Letting Go and Mental Shifts
We all have things that we believe to be absolutely true. Sometimes they’re subconscious, and sometimes we’re very aware of them, but they’re there and informing our actions and reactions, decisions, perspectives and life as we know it.
And it can be sneaky because sometimes we don’t even realize that those beliefs are there. They can be things like I’m not a good enough mother or I don’t know what I’m doing or something a little deeper like I’m a failure or I’m never good enough or My [fill in family member here] won’t love me if I don’t do [action].
And these thoughts can be super tricky because they come up at the worst of times – when things get tough.
I know that this is something many mothers deal with before their baby is born. If you want to have a pleasant labor (yes, I did just put those two words together!), you’re going to have to let go of the false beliefs that will hold you back from making that happen. Since any kind of tension during labor will make things more painful and slower, working on letting go of your fears of a long, painful labor before the baby even comes.
Once your baby is born and growing up, and you’re dealing with the day-in-day-out tough stuff, it can be so so helpful to ground yourself and remind yourself that it’s just a thought. You can choose to hold onto it and believe it, or you can choose to let go and believe something else.

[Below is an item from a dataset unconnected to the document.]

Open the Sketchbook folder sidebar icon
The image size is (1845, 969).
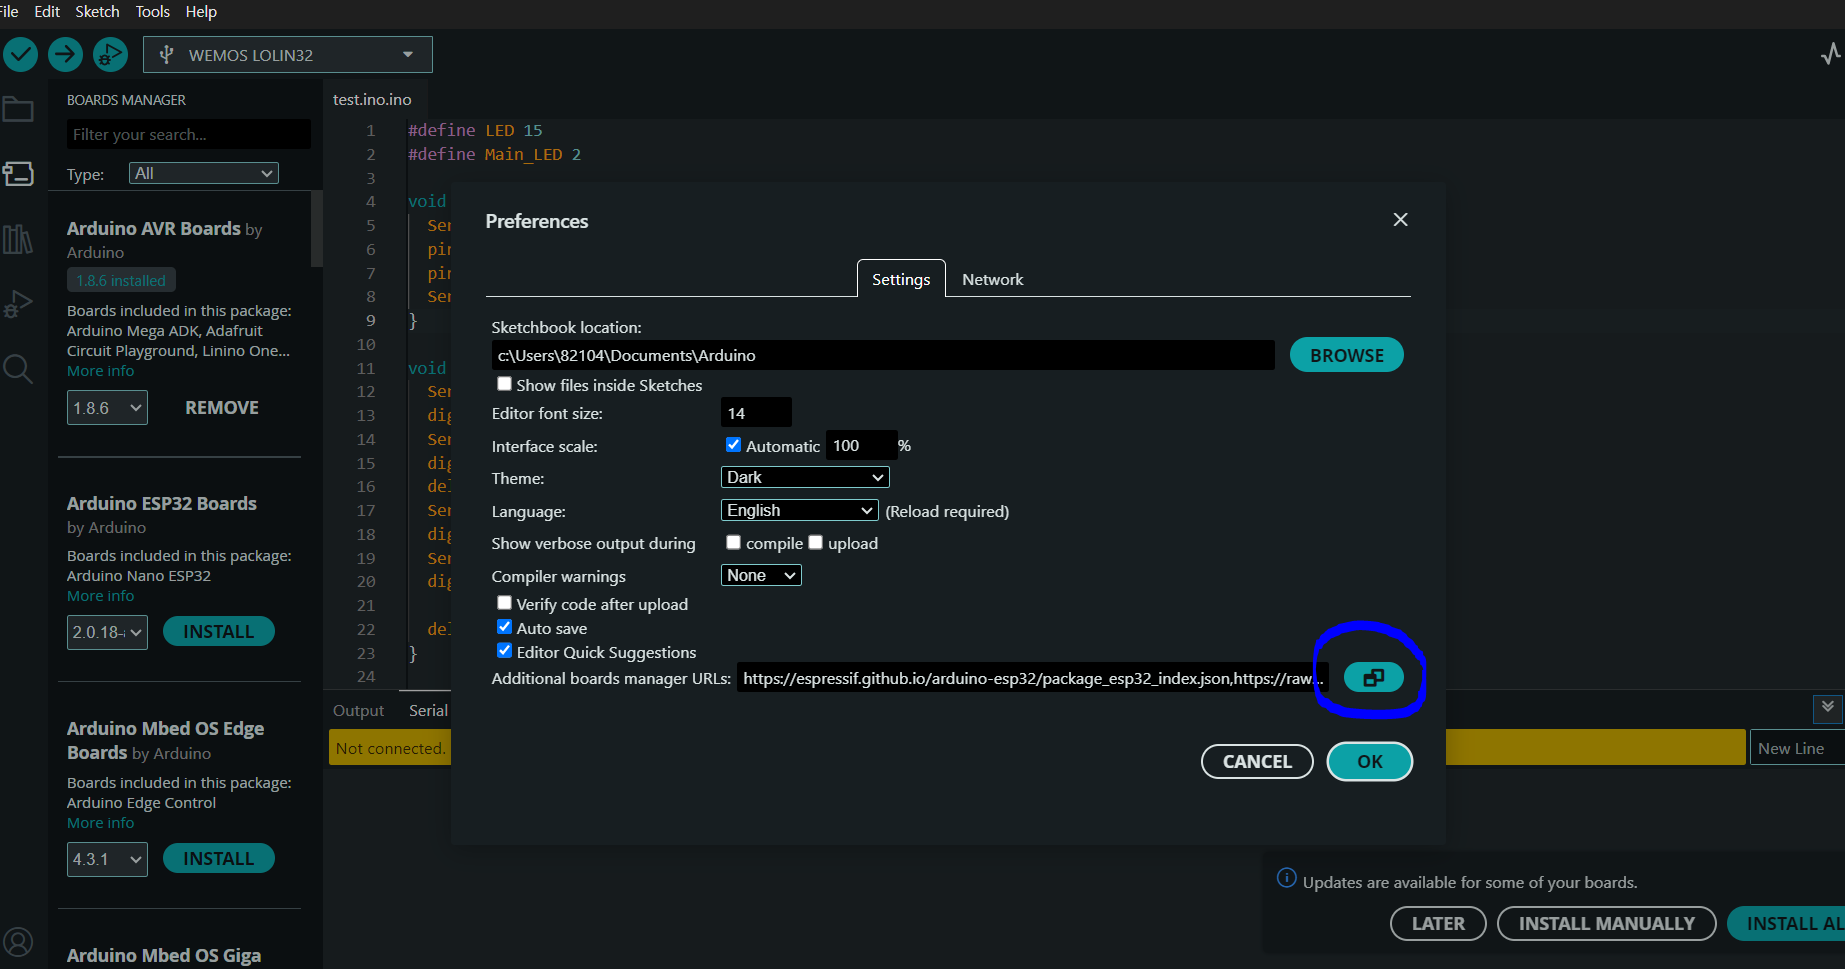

It was the end of a very long day. In fact, it was the end of a very long week – sick kids, running errands, etc. etc. It was dinner time and they’d just walked in the door and everyone started kvetching. This one needed help with her coat, that one was STARVING and the baby just wanted to be held. Supper was ready, but had to be plated, put on the table — and, Mommy was pretty hungry, too.
She felt her frustration rising and a cacophony start up in her head: they need to be quiet I can’t handle this why do they always do this to me I’m going to explode I can’t handle the kvetching they’re just pushing my buttons…

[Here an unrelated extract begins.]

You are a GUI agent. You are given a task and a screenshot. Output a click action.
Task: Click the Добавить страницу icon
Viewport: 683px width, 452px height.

If Mommy would be able to recognize in that moment that her thoughts are simply thoughts and she doesn’t have to believe them, then she’ll better be able to see through the fog, and stay calm in the rush.
By allowing herself to let go of the thoughts, she’ll be able to stay more present, grounded and rational despite the loud whirlwind around her.
*I will note: it can take a lot of time and practice to get your brain used to recognizing that a thought is just a thought. This is something I worked on a lot before my baby was born, and continue to work on in my business and life, and I definitely didn’t see immediate results. Regular journaling and talking it out were the ways I found helped me the most.
Deep Breathing and Relaxation
Deep breathing is the key to relaxation during labor; and relaxation is the key to a smooth, easy and quick labor. I don’t know what kind of deep breathing you learned, but in the hypnobirthing class that I took, the instructor got into the cool random science stuff that I love hearing about — the best kind of breathing to calm you down.
Since our thoughts and bodies are so tightly intertwined, our thoughts will cause a physical reaction in our bodies, AND we can use our bodies to change our thoughts.
Here’s what I mean: anxious, panicky thoughts result in an accelerated heart rate and breathing…
But if you slow your breathing, you’ll slow your heart rate… and help get rid of those anxious thoughts, too. Really – try it.
Try to inhale for 3-4 counts, hold it for a moment, and then exhale for 6-8 counts, aiming for your exhale to be double the length of your inhale. You may not be able to inhale or exhale for that long when you first try it, but give it some practice and time.
When you’re in a tense situation at home – whether your newborn is crying and you just. can’t. get. that. latch!, or you’ve got a hysterical toddler, or you were up all night with a sick kid, just try deep breathing – 10 inhales and 10 exhales, counting your breath, and watch yourself relax.
Bonus for moms with older kids: by your kids seeing how positively you react in an intense situation, they’ll learn to do the same when they’re feeling that way!
Did you use either of these techniques in your labors? Have you ever tried using labor techniques in parenting? I’m curious to hear what worked for you!